Le président de la République ne fait pas explicitement référence au modèle allemand, ni aux pays nordiques, mais sans doute sont-ils présents dans son esprit. «Les sociétés qui connaissent les performances les plus élevées sont celles qui ont su nouer des compromis durables entre l’Etat et les partenaires sociaux ou entre patronat et syndicats», ajoute le chef de l’Etat. En écho, l’Organisation internationale du travail (OIT) publiait hier un dossier sur ce thème, soulignant que «les accords entre travailleurs, employeurs et gouvernements peuvent être d’une grande utilité pour accélérer le processus de redressement après une crise.»

Ce premier message a une tonalité ultra-politique. Il s’agit de rompre avec la culture de la confrontation de l’ère Sarkozy et ses envolées contre les corps intermédiaires. «Sans eux, la France ne serait pas ce qu’elle est, lance le président socialiste, dans un silence religieux. Il nous faut retrouver le sens du dialogue pour en faire un principe de notre vie démocratique.» François Hollande propose d’inscrire cette règle dans la Constitution pour mieux reconnaître le rôle des partenaires sociaux, un projet salué par la plupart d’entre eux comme «un vrai pas en avant».

A la mi-journée, dans le hall monumental du Palais d’Iéna, où se tient la réunion, Michel Sapin confirme le changement de ton en savourant sa formule: «Ne dites pas sommet social, dites grande conférence sociale. Le truc mnémotechnique pour s’en souvenir? «Sommet», ça commence par S comme Sarkozy», ironise le ministre du Travail. La conférence de deux jours s’est assigné un objectif: fixer un agenda permettant d’avancer sur les plus épineux dossiers sociaux-économiques: l’emploi, en particulier celui des jeunes et des seniors, la relance de l’industrie, les salaires, l’avenir du système des retraites, l’égalité dans la vie professionnelle ou la formation.

Même diagnostic

Entre le patronat, les syndicats et l’Etat, le diagnostic est globalement partagé. La France, l’industrie, l’emploi vont mal; la compétitivité s’est détériorée. Dans les secteurs manufacturés, 400 000 emplois ont été détruits au cours des cinq dernières années. «Le nombre de demandeurs d’emploi atteint son niveau le plus élevé depuis douze ans», «seuls 45% des plus de 55 ans ont un emploi», «plus de quatre embauches sur cinq se font en CDD», a déploré François Hollande.
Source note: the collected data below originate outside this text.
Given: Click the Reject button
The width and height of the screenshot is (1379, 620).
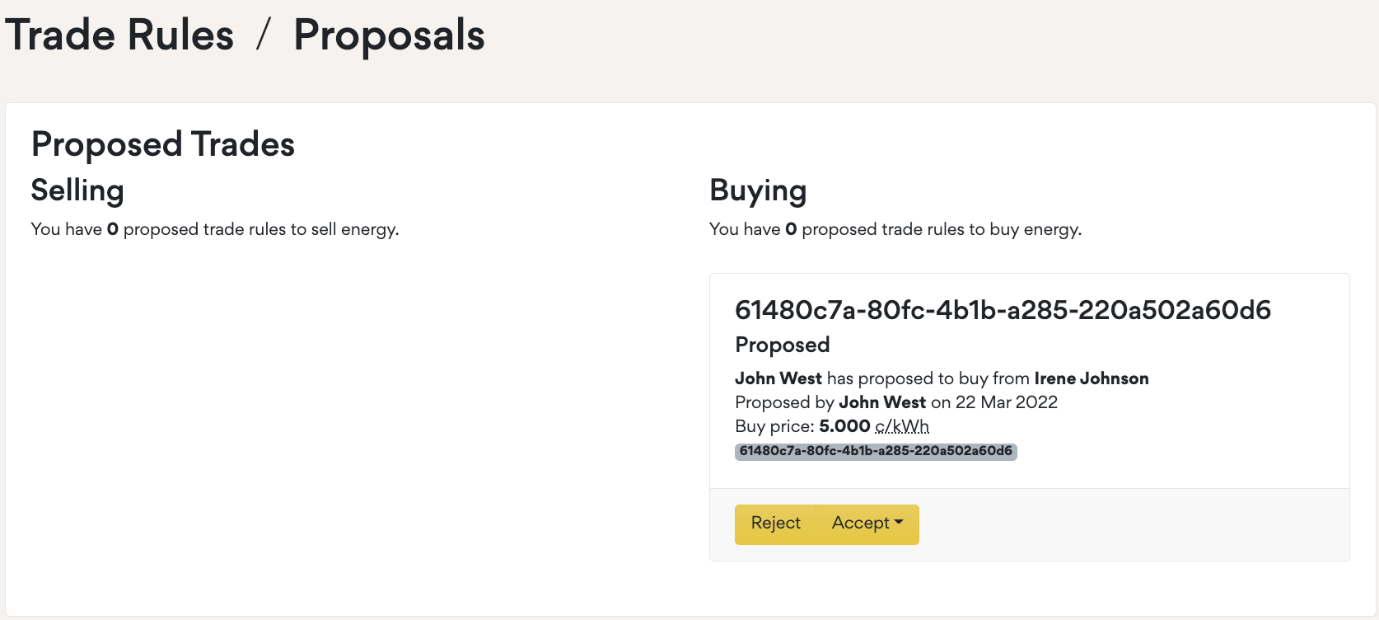Looking at the screenshot, I should [776, 523].
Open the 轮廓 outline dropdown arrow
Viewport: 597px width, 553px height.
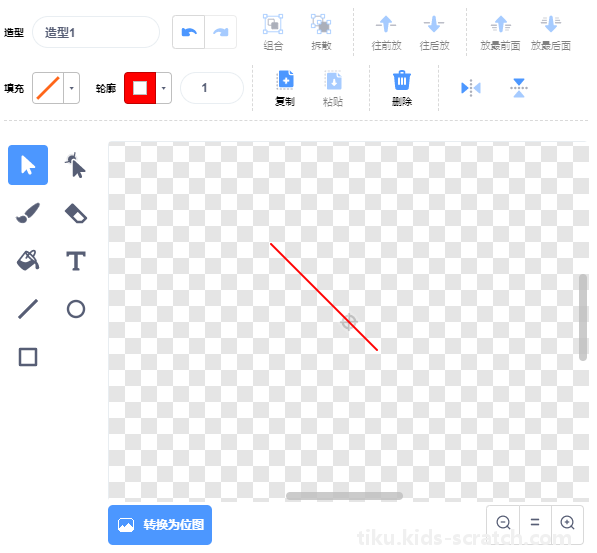point(164,88)
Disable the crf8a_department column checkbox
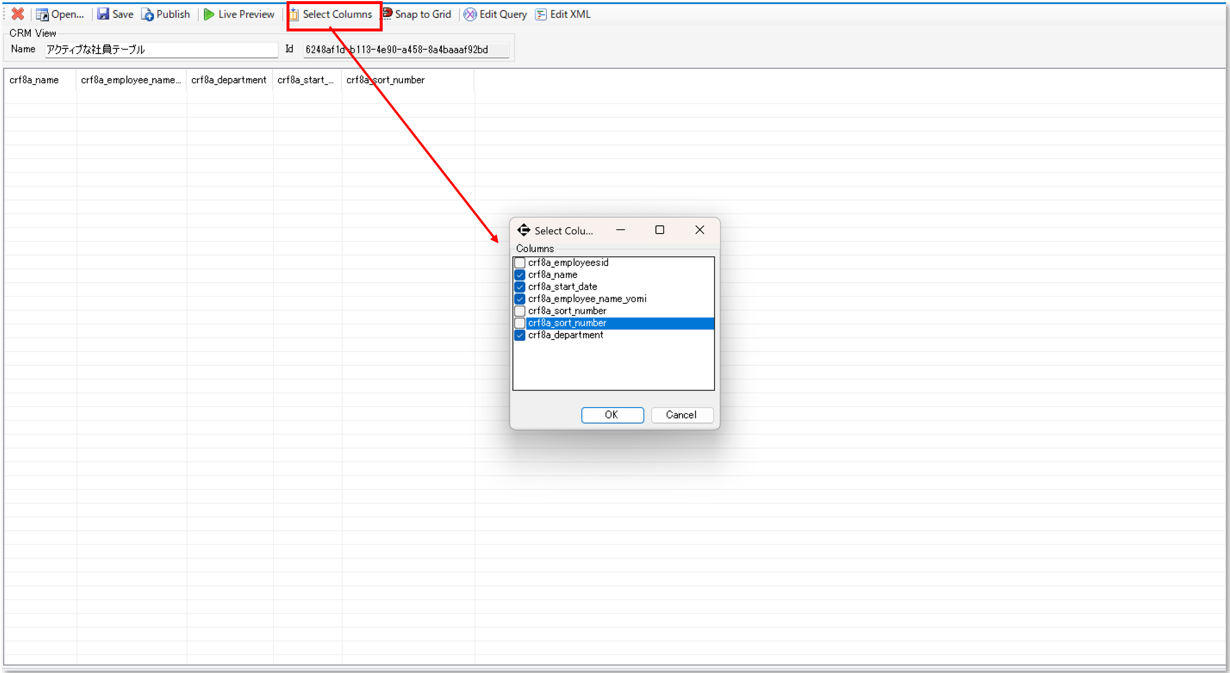The width and height of the screenshot is (1230, 673). coord(520,336)

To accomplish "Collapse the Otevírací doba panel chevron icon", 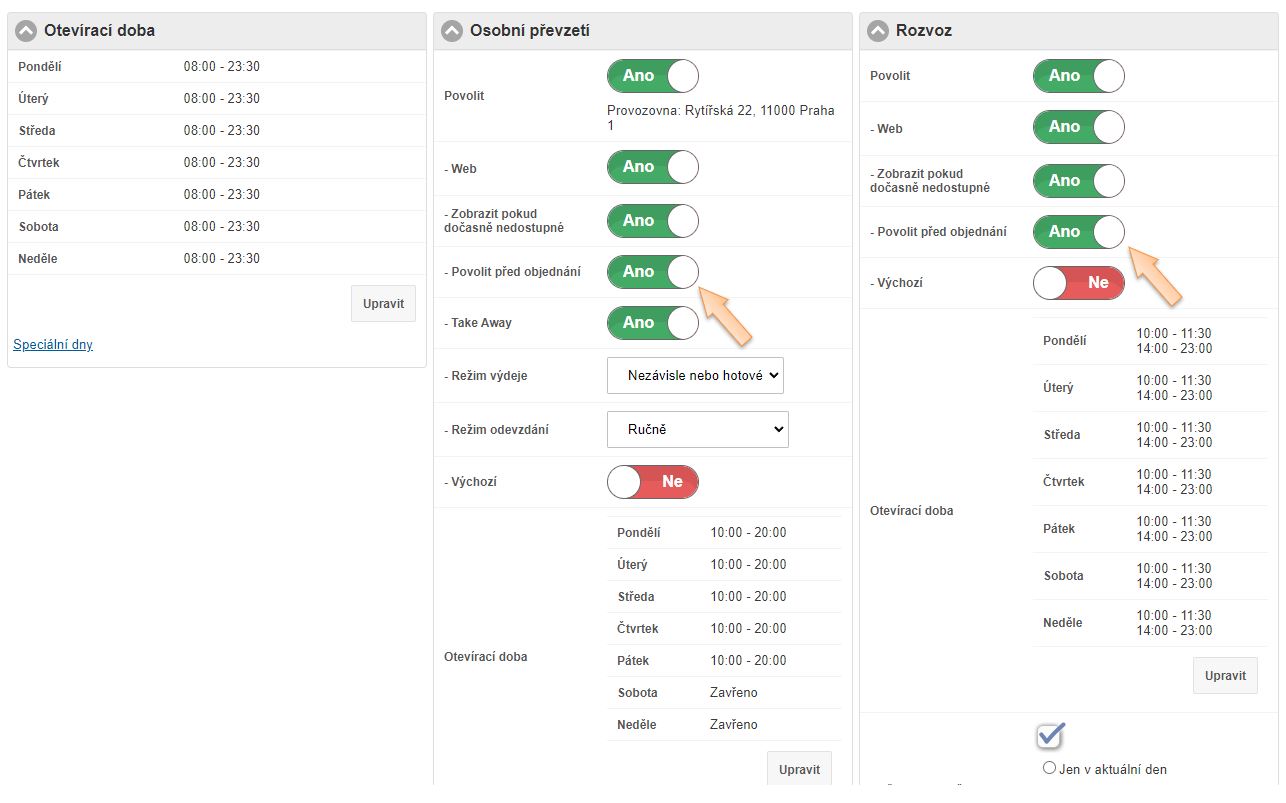I will tap(26, 31).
Après un premier trimestre de croissance nulle, la Banque de France a confirmé hier s’attendre à un recul de 0,1% du PIB au deuxième trimestre. La crainte d’annonces de plans sociaux est lancinante; le constructeur automobile PSA devrait confirmer des milliers de suppressions d’emplois jeudi.
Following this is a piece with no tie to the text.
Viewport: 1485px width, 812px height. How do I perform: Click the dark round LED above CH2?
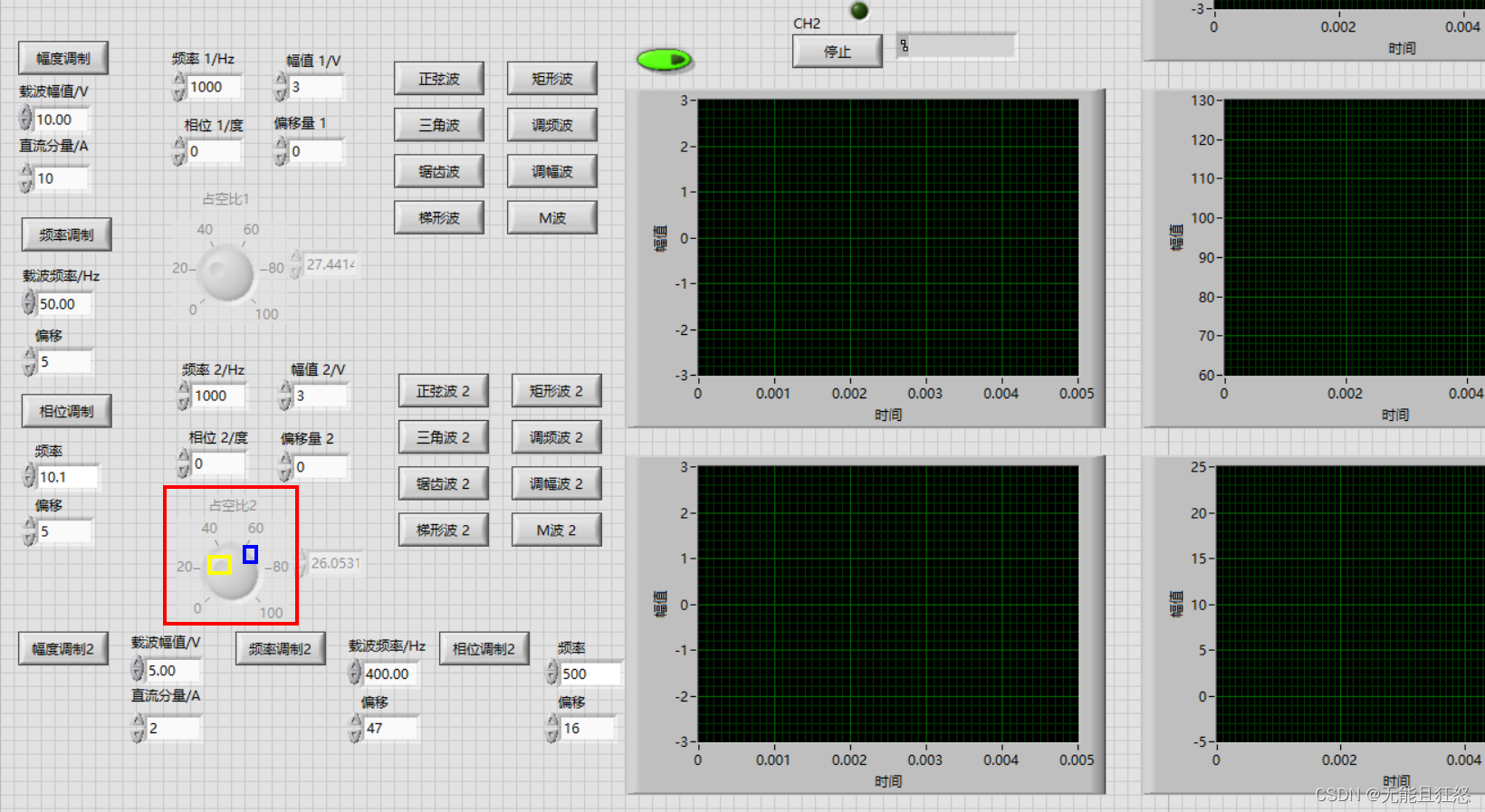pyautogui.click(x=859, y=11)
En revanche, les avis divergent profondément sur les moyens de relancer la compétitivité et l’emploi. Pour la présidente du Medef, Laurence Parisot, le coût du travail et les rigidités du droit du travail handicapent l’économie. «Nous réfutons cette analyse», rétorque Bernard Thibault, le leader de la CGT.
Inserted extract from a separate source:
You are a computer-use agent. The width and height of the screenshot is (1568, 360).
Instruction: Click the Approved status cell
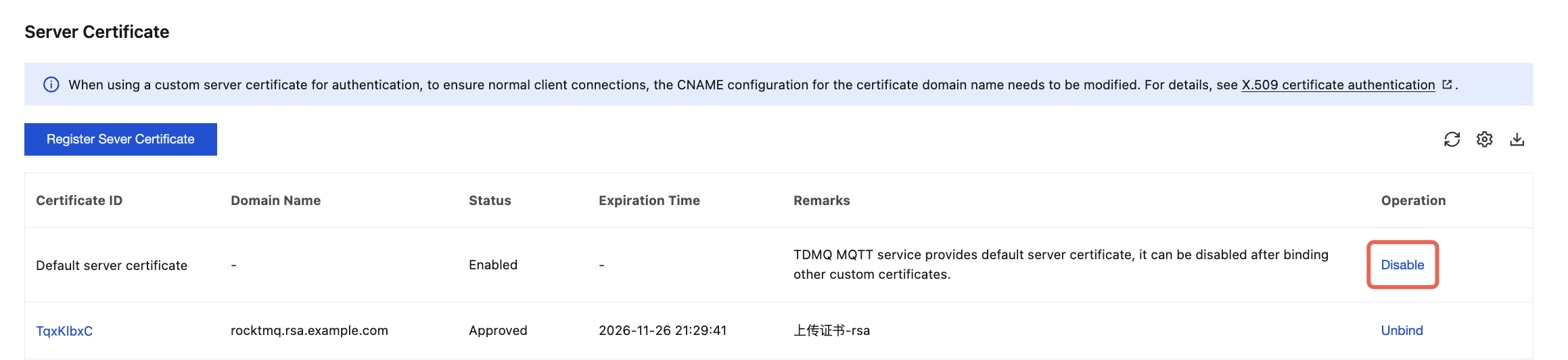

La table ronde sur le redressement industriel devrait être partiellement accaparée par la question du coût du travail. Bien qu’ils aient abrogé la TVA sociale qui transférait une partie des charges sur cette taxe, le gouvernement et le chef de l’Etat ne resteraient plus insensibles aux arguments des dirigeants d’entreprise. François Hollande a ainsi admis des «rigidités dans la structure des coûts» qui devraient être corrigées. Pour le chef de l’Etat, il n’y a plus aucun «sujet tabou».